The expectations of remote working

People desire to continue working remotely at least some of the time. A mixture of office-based and home working is expected to become the new normal.

Candidates are actively seeking opportunities for flexible working when job hunting. Companies that fail to communicate expectations of the future with staff may cause employees to assume the worst. Those people are more likely to start looking for flexible working arrangements elsewhere.

Junior Developers may struggle to adapt to an office environment if their experience of employment, to date, has been working remotely. Those people who started their careers during this unprecedented time have no conception of what ordinary working life is like.

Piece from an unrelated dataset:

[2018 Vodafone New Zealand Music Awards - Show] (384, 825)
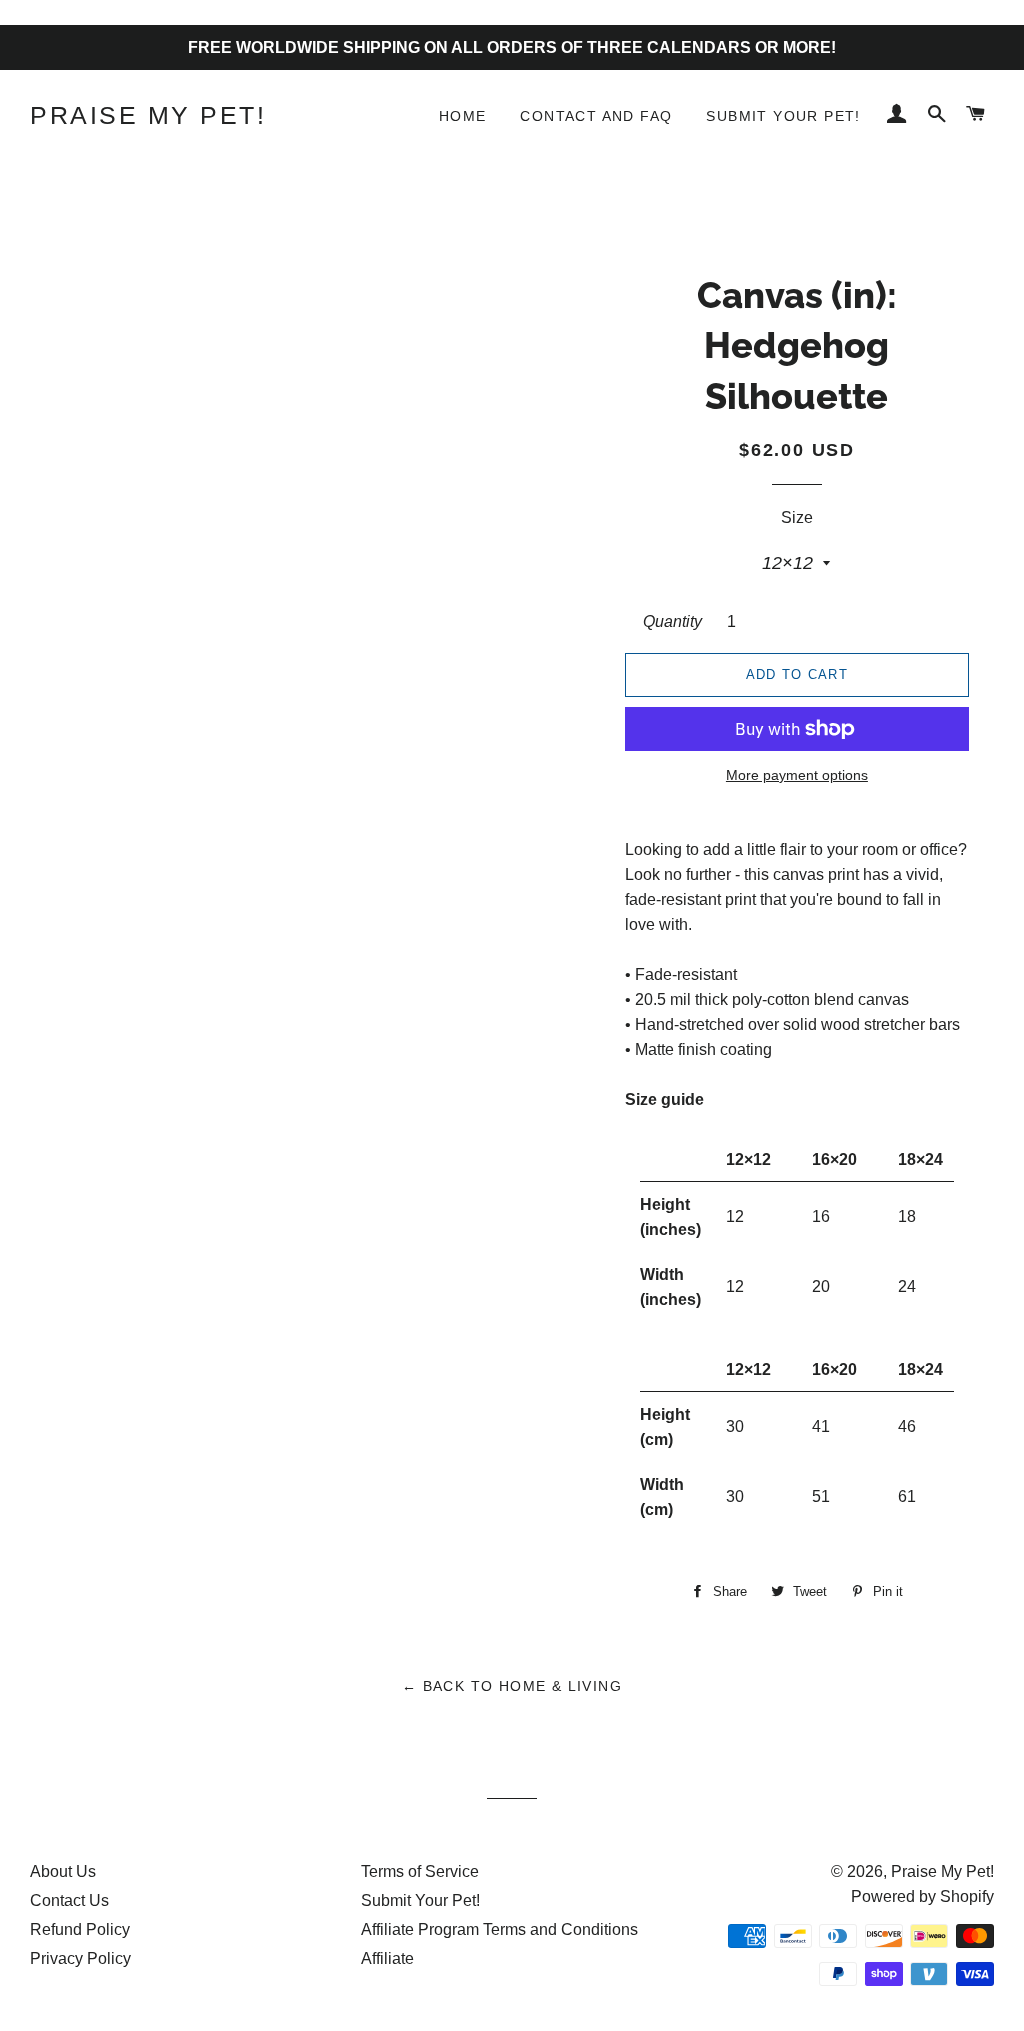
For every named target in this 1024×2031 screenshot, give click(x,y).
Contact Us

Companies are talking about adopting a hybrid approach. This means offering employees the chance to choose between a mixture of office-based and remote working, depending on their personal preference. One concern is whether those who choose to work mainly from home will put themselves at a disadvantage to office-based colleagues. Proximity, it is assumed, facilitates collaboration and affords people the chance to influence others.

Smooth onboarding

Many companies have had to recruit staff during the pandemic. They acknowledged the difficulty in creating an adequate onboarding experience. It is not easy to replicate a physical ‘meet and greet’ introduction or allow new people to absorb the company culture, when working remotely.

Key lessons learnt during the past year include:

Retention and wage pressures

Employers from outside the North of England are targeting local candidates to benefit from the North’s skilled labour at lower wages. Likewise, Northern workers are attracted by comparatively higher Southern salaries, without the requirement to relocate.

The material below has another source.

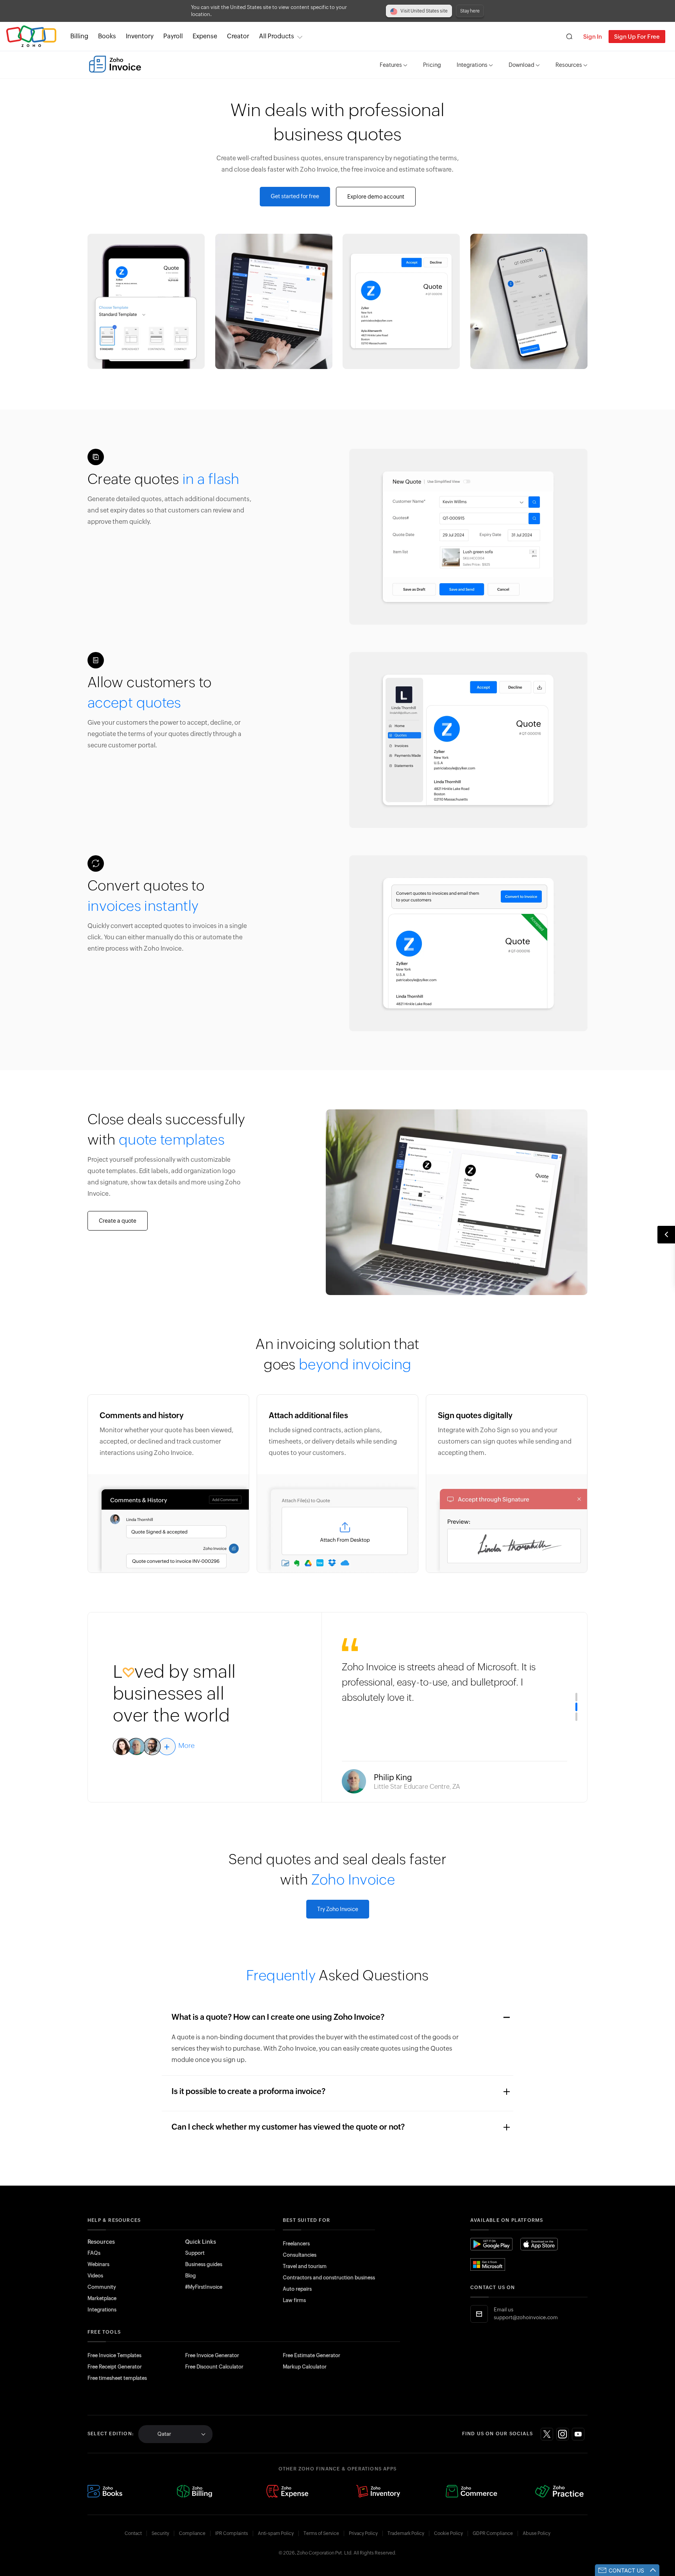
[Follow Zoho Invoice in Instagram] (562, 2434)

As a result, IT salaries (especially in the North East of England) are increasing – driven by London firms seeking Northern talent. £10k- £15k increases are being offered to (and accepted by) Developers. We see this impact on salaries as leading to a longer-term levelling out across the UK.

Remote working makes it harder for employers to identify employees who may be a "flight risk." Some companies are asking staff outright how satisfied they are and what their plans are for the future.

Generally, retention has been higher during the pandemic/post-Brexit, because of job uncertainty. As the UK unlocks, however, this may change. It has been noted by some employers that the more self-learning opportunities they give their staff, the more likely they are to stay.

Gender diversity in I.T.

IT is mostly populated by males who apply for roles. Employers find that less than 5% of applications from Developers are from female/non-binary people. Companies have an appetite to change this to increase diversity, but need to look not just at the recruitment process but how they promote technology careers to girls at an earlier age. Plus in offering opportunities to change career by moving into technology later in life .   

Slowly there are more women coming into the industry, and even more slowly there are more reaching senior management roles. This re-enforces the need for men to be better champions and better allies for women (and other diversity groups) in technology and not to leave it just to the women.

Businesses wishing to attract non-male applicants should consider the wording used on job adverts. This is to ensure they are not written by males for males. Some employers produce different versions of adverts for the same roles and rotate them.

Companies need to be aware of both conscious and unconscious bias and the barriers these can include. These go beyond gender to race, ethnicity, assumptions about people with disabilities or who are neurodiverse. We know that many companies are seeking ways to attract people from more diverse backgrounds including staff with Asperger’s, Autism, etc.  However, getting the advert right but the culture and language at interview or when new diverse staff join wrong, is not good enough. The language and culture needs to support the women, BAME and disabled staff at work, not just in finding work.